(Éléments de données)
════════════════════

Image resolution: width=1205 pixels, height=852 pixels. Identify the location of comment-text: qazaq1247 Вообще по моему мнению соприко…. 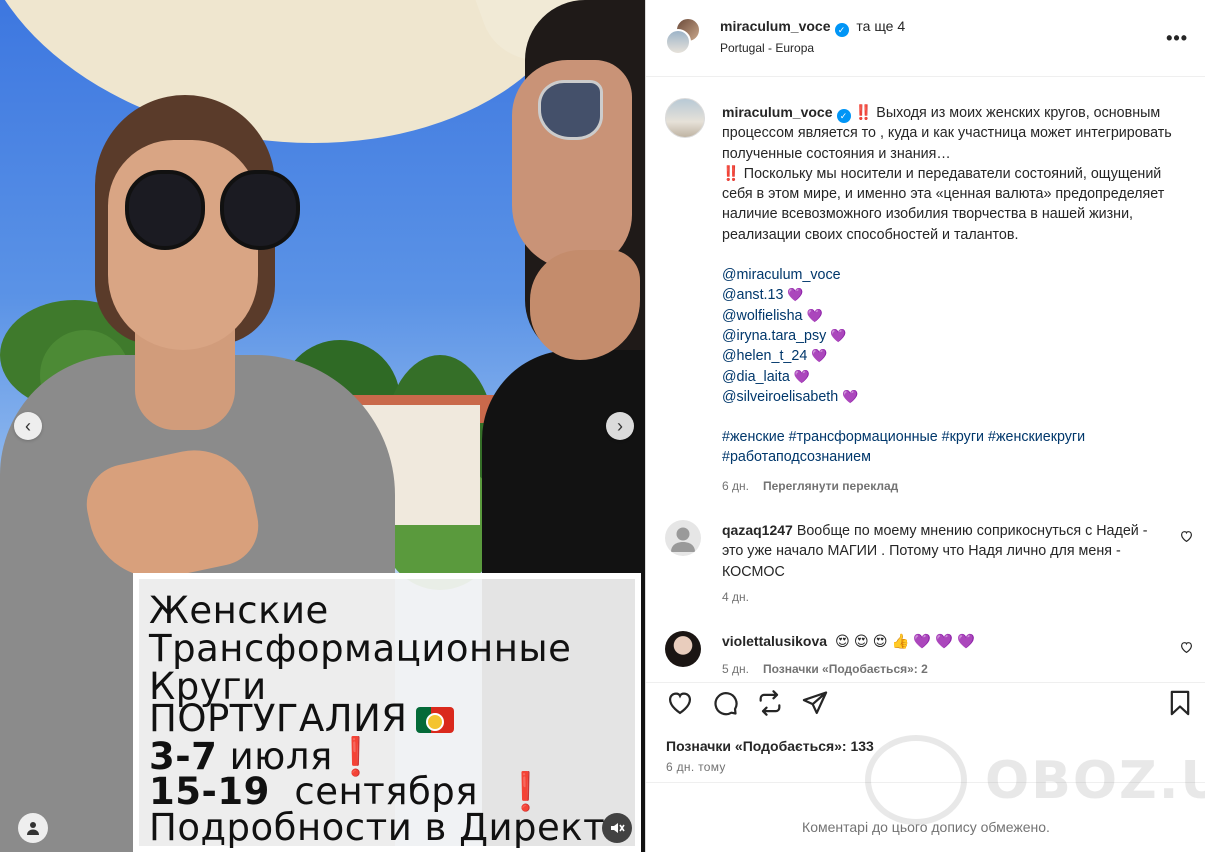
(942, 551).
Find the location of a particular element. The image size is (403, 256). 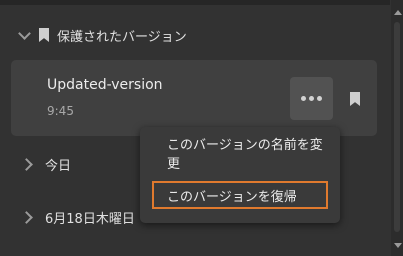

saved-versions-header: 保護されたバージョン is located at coordinates (100, 35).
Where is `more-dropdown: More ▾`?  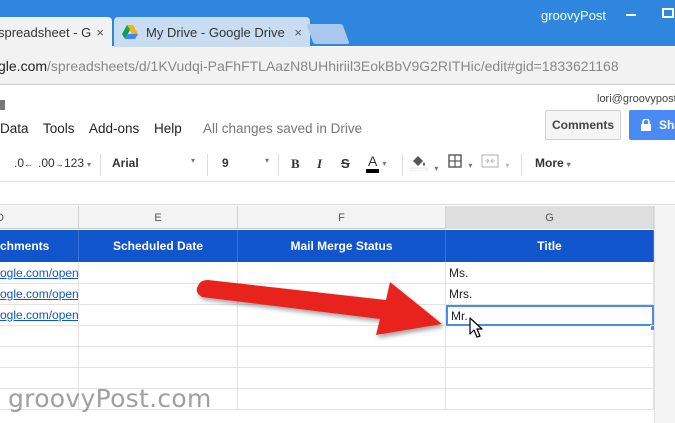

════════════════════

BUT DE L'EXERCICE:
Restituez l'ensemble de ces lignes sous forme de liste numérotée, sans les lignes vides. Laissez de côté les images dans la réponse.

TÂCHE RÉALISÉE:
1. Image resolution: width=1205 pixels, height=852 pixels. Identify the location of comment-text: qazaq1247 Вообще по моему мнению соприко…. 
2. (942, 551).
3. Find the location of a particular element. The image size is (403, 256). 
4. saved-versions-header: 保護されたバージョン is located at coordinates (100, 35).
5. Where is `more-dropdown: More ▾`?  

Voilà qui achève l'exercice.